Prove if $g(z)$ is holomorphic on $V$(such that $V$ is some open subset of $\Bbb{C}$) and non-zero over it.
Then it's $k$ -th power of other holomorphic function for any $k\ge 1$.That is exist some holomorphic $h(z)$, such that $g(z) = (h(z))^k$ .
Prove if $g(z)$ is holomorphic on $V$(such that $V$ is some open subset of $\Bbb{C}$) and non-zero over it.
Then it's $k$ -th power of other holomorphic function for any $k\ge 1$.That is exist some holomorphic $h(z)$, such that $g(z) = (h(z))^k$ .
You cannot prove it, since it is false. Suppose that $V=\Bbb C\setminus\{0\}$, and that $g(z)=\frac1z$. Then there is no holomorphic function $h\colon V\longrightarrow\Bbb C$ such that $g=h^2$, because the order of $g$ at $0$ (which is $-1$) is twice the order of $h$ at $0$.

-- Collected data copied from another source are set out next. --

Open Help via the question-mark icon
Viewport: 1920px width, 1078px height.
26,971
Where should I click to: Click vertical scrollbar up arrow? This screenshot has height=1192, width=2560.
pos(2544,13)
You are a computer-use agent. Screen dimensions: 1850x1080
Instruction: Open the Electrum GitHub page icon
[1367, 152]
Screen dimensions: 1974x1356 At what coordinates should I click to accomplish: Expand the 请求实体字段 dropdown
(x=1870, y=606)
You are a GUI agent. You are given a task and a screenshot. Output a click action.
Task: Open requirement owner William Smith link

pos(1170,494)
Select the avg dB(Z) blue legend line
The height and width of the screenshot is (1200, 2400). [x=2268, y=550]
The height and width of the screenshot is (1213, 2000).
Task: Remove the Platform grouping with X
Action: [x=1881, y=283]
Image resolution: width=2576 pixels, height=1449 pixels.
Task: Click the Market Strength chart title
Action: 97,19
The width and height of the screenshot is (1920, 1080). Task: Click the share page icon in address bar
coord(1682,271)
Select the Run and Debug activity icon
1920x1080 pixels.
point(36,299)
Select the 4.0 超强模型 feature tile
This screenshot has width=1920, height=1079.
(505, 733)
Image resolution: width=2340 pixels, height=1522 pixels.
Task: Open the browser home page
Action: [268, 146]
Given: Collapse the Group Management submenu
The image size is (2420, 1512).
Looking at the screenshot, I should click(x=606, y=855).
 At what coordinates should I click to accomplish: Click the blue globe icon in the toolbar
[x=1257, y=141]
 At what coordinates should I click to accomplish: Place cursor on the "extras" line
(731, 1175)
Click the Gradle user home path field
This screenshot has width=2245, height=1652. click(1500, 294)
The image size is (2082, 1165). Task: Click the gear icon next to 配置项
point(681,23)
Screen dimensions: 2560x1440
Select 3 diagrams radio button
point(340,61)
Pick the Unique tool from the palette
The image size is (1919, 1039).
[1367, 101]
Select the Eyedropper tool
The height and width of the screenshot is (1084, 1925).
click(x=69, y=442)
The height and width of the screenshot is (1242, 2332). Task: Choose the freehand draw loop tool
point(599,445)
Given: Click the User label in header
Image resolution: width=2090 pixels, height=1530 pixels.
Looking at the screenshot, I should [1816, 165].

The correct statement is as follows:
Let $V$ be a simply connected domain and $f:V \rightarrow \mathbb{C^*}:=\mathbb{C} \setminus \{0 \}$ be a holomorphic function on $V$. Let $n\geq 1$. Then $\exists$ a holomorphic function $h:V \rightarrow \mathbb{C^*}$ such that $(h(z))^n=f(z)$.
Proof: Since $f$ is non-vanishing, $\frac{f'}{f}$ is holomorphic on $V$. By Cauchy's Theorem, for any closed curve $\gamma$ on $V$(which is simply connected), we have $\int_{\gamma} \frac{f'}{f} = 0$. So By the Fundamental theorem of Calculus, $\exists$ an antiderivative $g$ of $\frac{f'}{f}$ on $V$(g is unique upto variation by a constant).
Let $z_o \in V$ and $w_o \in \mathbb{C^*}$ be such that $f(z_o)=w_o$. Let $g$ be picked in such a manner that $e^{g(z_o)}=w_o$ (constant of g also fixed now).
Notice that $\dfrac{d}{dz} (\dfrac{e^{g(z)}}{f(z)}) =0$. This along with $e^{g(z_o)}=w_o$ gives us $e^{g(z)}=f(z)$.
Define $h(z)=e^{g(z)/n}$ which is a holomorphic function on $V$ (Since exp is an entire function and g is holomorphic on V). This satisfies $(h(z))^n=f(z)$ as required.